Lake District, England
The Lake District: Which Fell, Which Lake, and Where the Crowds Actually Go
Wainwright’s seven-volume Pictorial Guide to the Lakeland Fells, written by Alfred Wainwright between 1955 and 1966, catalogued 214 summits in meticulous hand-lettered illustrations and became the defining document for fell-walking in northern England. Wainwright was a Blackburn accountant who discovered the fells in his 30s and spent every available weekend for over a decade walking and drawing. The guides are still in print and still used for navigation by thousands of walkers annually. “Bagging Wainwrights”, completing all 214, has become a widespread challenge, with some people taking decades. What the guides did was make the Lake District’s higher, quieter ground accessible to non-climbers who might otherwise have stuck to the lakeshore paths. The crowds at Windermere and the solitude on the fells exist partly because Wainwright separated them so clearly.
The Lake District National Park covers 2,362 square kilometres of northwest England, containing England’s highest mountains, its largest natural lake, and some of the most consistently wet weather in Europe. The region receives over 15 million visitors per year, the majority concentrated in the south around Windermere and Ambleside. This concentration means the rest of the park, which is equally beautiful and more dramatic, is considerably less congested.
Windermere and the South
Windermere town is the rail terminus; a branch line from Oxenholme on the West Coast Main Line drops visitors 400 metres from the lake. The lake itself is beautiful in low mist and less interesting in summer crowds. Bowness-on-Windermere has the ferry terminal, gift shops, and the Beatrix Potter attraction at the World of Beatrix Potter (GBP 9 adult entry). The area around Coniston Water, 10km west, is quieter and has the Coniston Old Man (803 metres) above it, achievable on a 3-4 hour walk from the village.

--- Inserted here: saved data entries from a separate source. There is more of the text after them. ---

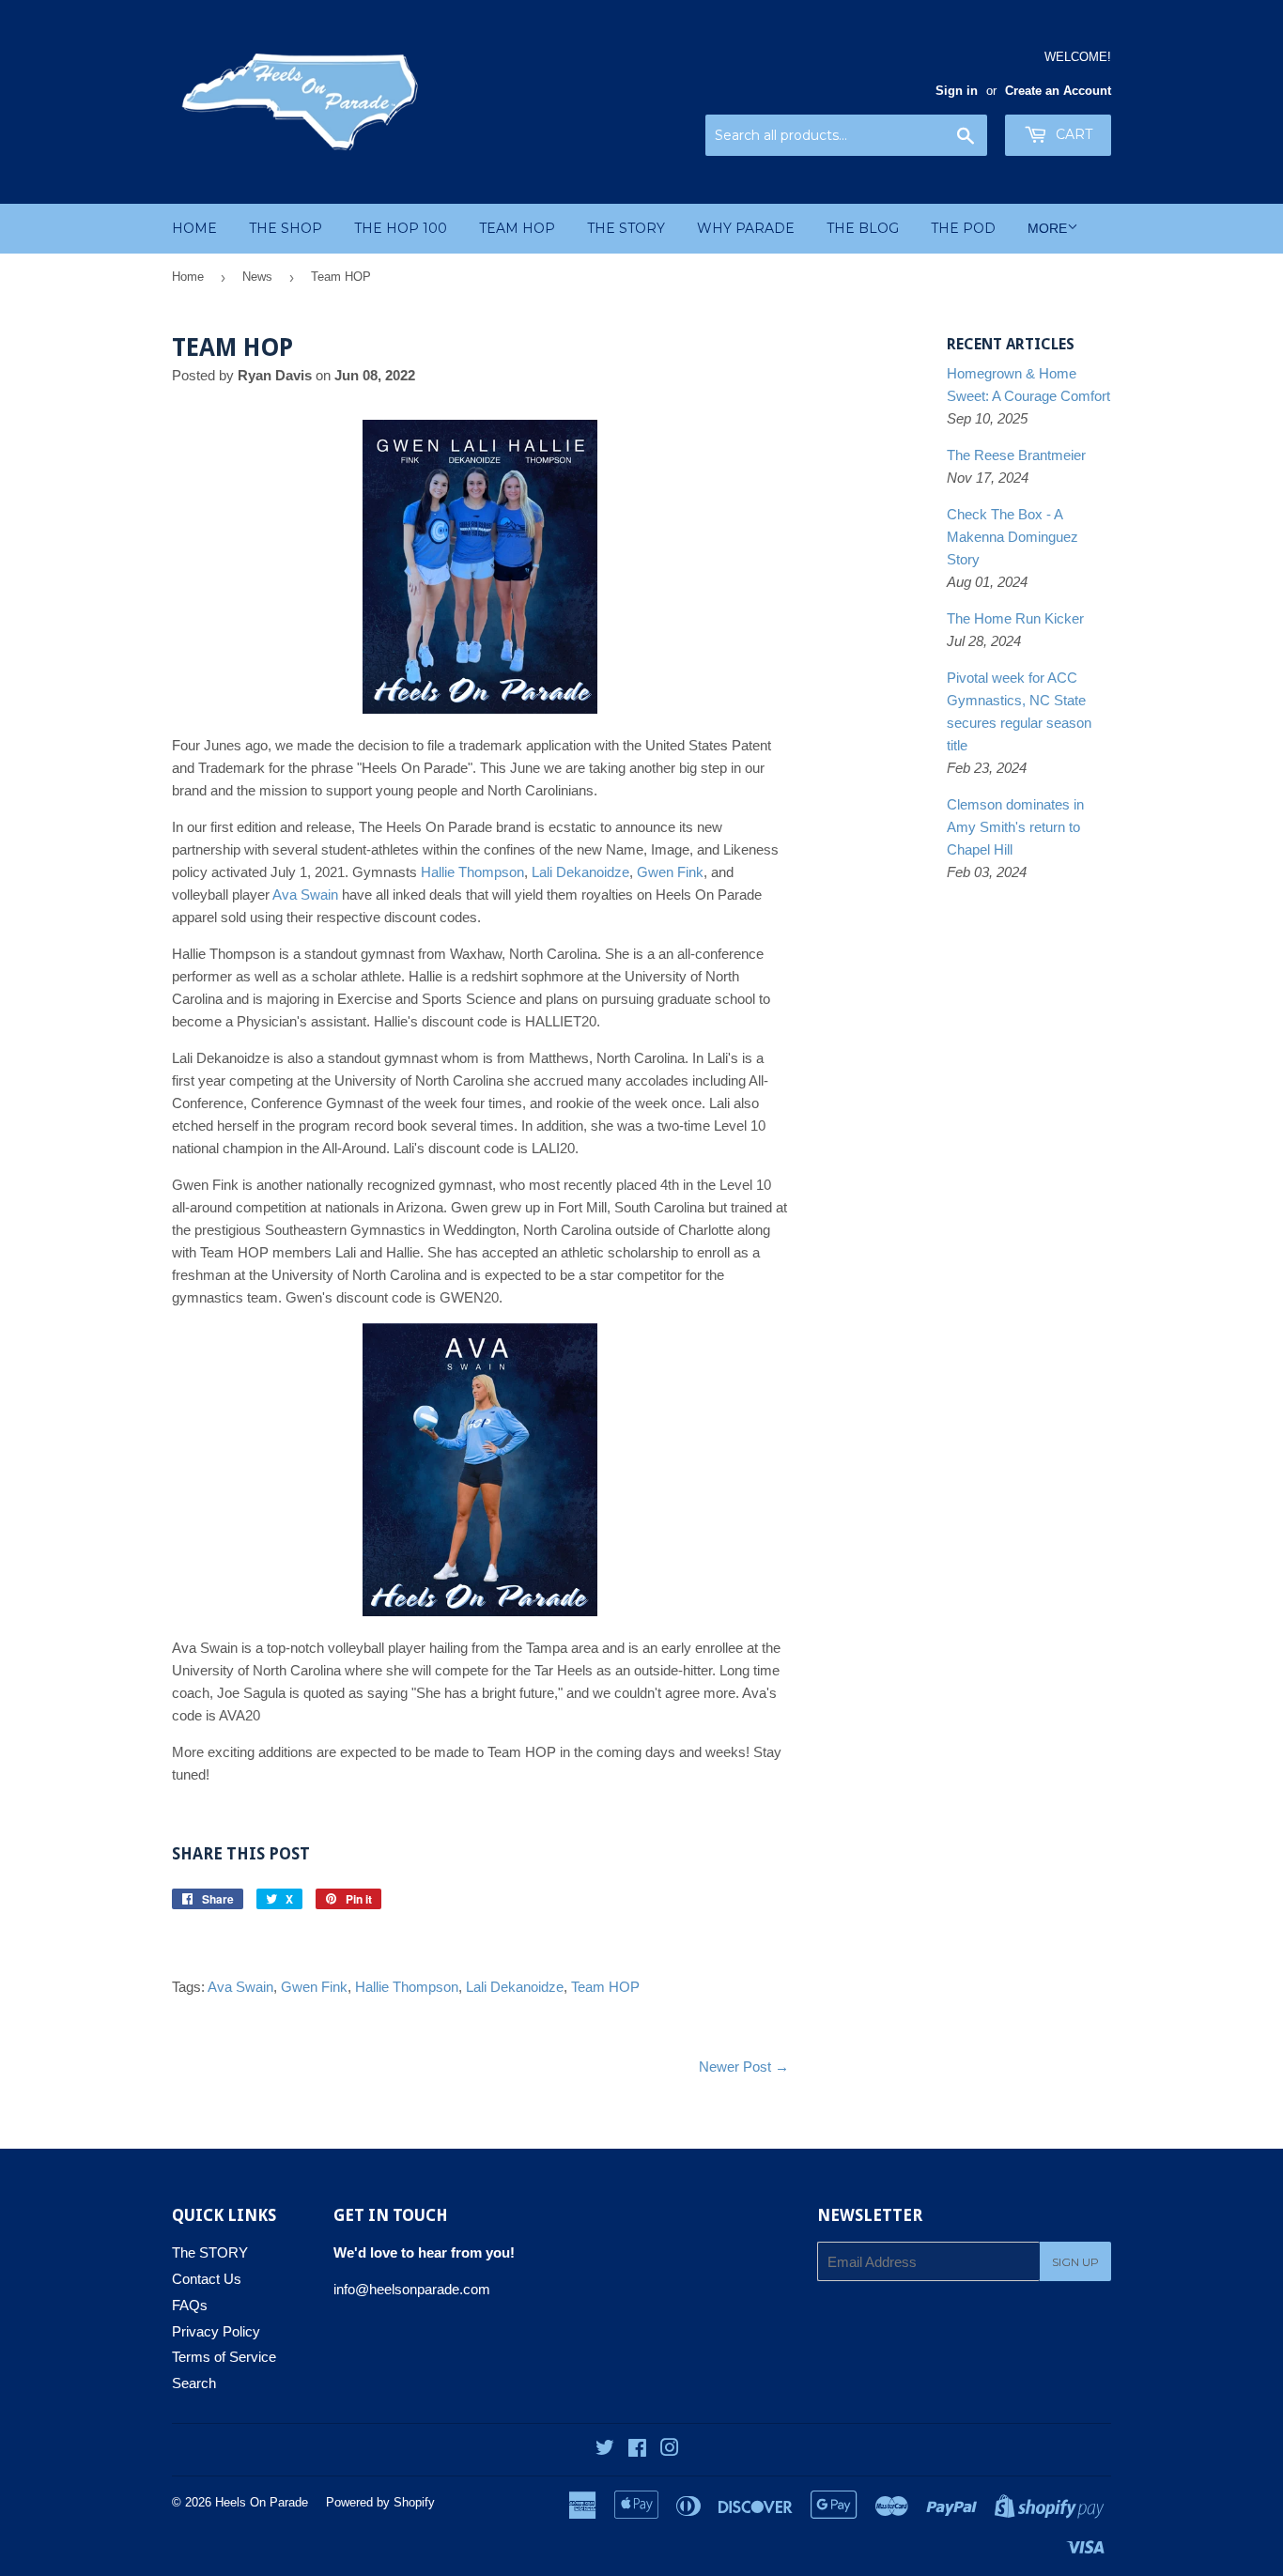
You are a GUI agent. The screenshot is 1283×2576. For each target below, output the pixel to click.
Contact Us (206, 2279)
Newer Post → (744, 2067)
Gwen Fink (670, 872)
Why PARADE (746, 228)
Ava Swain (305, 894)
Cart (1072, 134)
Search (194, 2383)
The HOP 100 (400, 228)
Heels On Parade (261, 2502)
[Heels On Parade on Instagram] (669, 2450)
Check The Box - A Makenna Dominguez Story (1012, 536)
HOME (194, 228)
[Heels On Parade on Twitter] (604, 2450)
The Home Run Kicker (1015, 618)
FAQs (190, 2305)
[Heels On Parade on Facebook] (637, 2450)
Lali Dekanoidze (580, 872)
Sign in (956, 91)
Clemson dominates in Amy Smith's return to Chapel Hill (1015, 826)
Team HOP (517, 228)
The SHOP (285, 228)
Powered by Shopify (380, 2502)
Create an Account (1058, 91)
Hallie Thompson (472, 872)
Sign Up (1075, 2262)
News (257, 277)
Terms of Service (224, 2357)
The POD (963, 228)
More (1047, 228)
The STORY (626, 228)
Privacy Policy (216, 2331)
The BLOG (863, 228)
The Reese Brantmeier (1016, 455)
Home (188, 277)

Langdale and the Western Fells
Great Langdale valley, 10km west of Ambleside, is where the climbing and fell-walking crowd goes. The Langdale Pikes (Harrison Stickle, 736 metres; Pavey Ark, 700 metres) are accessible from the Old Dungeon Ghyll hotel car park in 2-3 hours. The valley has a different scale from the southern lake area; the farms in the valley floor and the high crags above them give the classic Lake District proportion that photographs use.
Scafell Pike, England’s highest point at 978 metres, is reached most directly from Wasdale Head in the western valleys. The ascent from Wasdale takes 3-4 hours return. Wasdale is deliberately remote; access by narrow road is the only option and the valley has one pub (the Wasdale Head Inn, built 1830s) and a small campsite. The ascent from Borrowdale via the Corridor Route is longer but more scenic.
Ullswater
Ullswater in the northeast corner of the park is 12km long and consistently rated England’s most beautiful lake. The Ullswater Steamers service (GBP 13.50 return, Pooley Bridge to Howtown) is a boat service that has been running since the Victorian era and provides the easiest way to walk from Howtown back to Glenridding along the lake shore path (6km, 2 hours). The path at the lake’s south end passes the Aira Force waterfall (18 metres, free access from the National Trust car park).

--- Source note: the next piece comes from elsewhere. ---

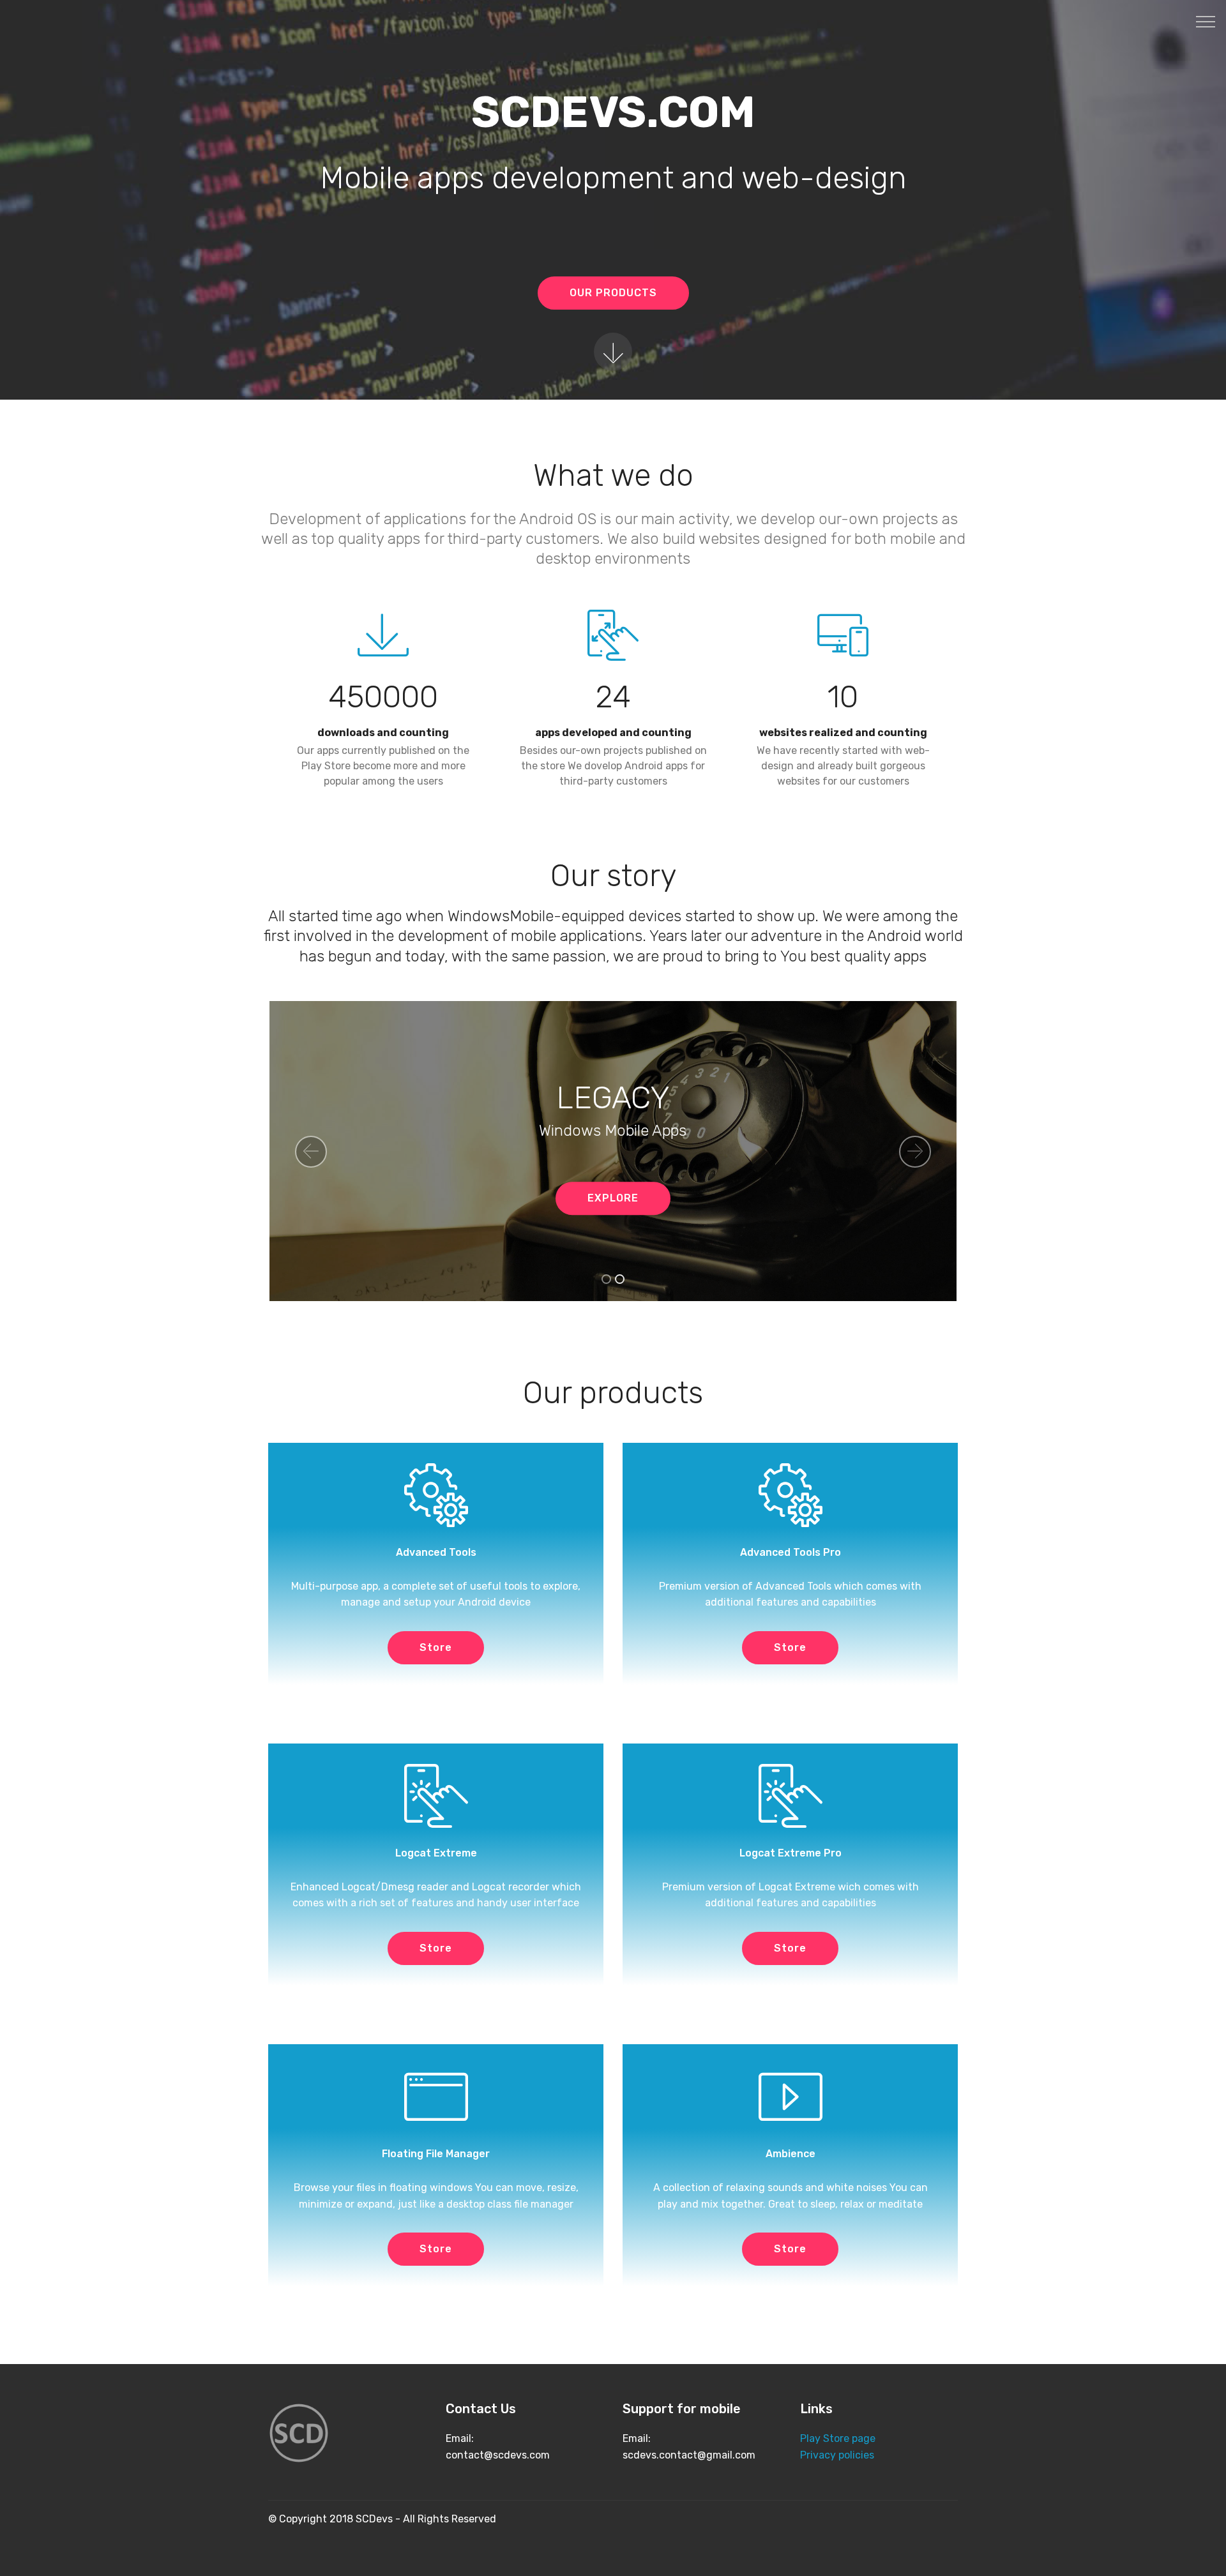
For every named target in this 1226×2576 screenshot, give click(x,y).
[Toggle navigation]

Helvellyn (950 metres), the Lake District’s second-highest peak, is most commonly approached via Striding Edge: a narrow rock ridge requiring sure-footedness but not technical equipment in dry conditions. The round trip from Glenridding takes 4-6 hours.
Where to Eat
The Drunken Duck Inn at Barngates, 4km from Ambleside, brews its own beer and serves good food from a locally sourced menu; a main course costs GBP 18-26. The pub is a genuine Lakeland institution rather than a tourist operation. Book ahead.
In Ambleside, the Old Stamp House serves modern British food in the cellar where Wordsworth worked as a tax collector; a two-course lunch costs around GBP 30 per person.
Getting There
Direct trains from London Euston to Oxenholme Lake District take 2 hours 20 minutes. A branch line connects to Windermere in 20 minutes. For the western valleys (Langdale, Wasdale, Coniston), a car is essential; bus services exist but are infrequent. Stagecoach operates a summer open-top bus service connecting the main valley towns, useful for luggage-free walking days.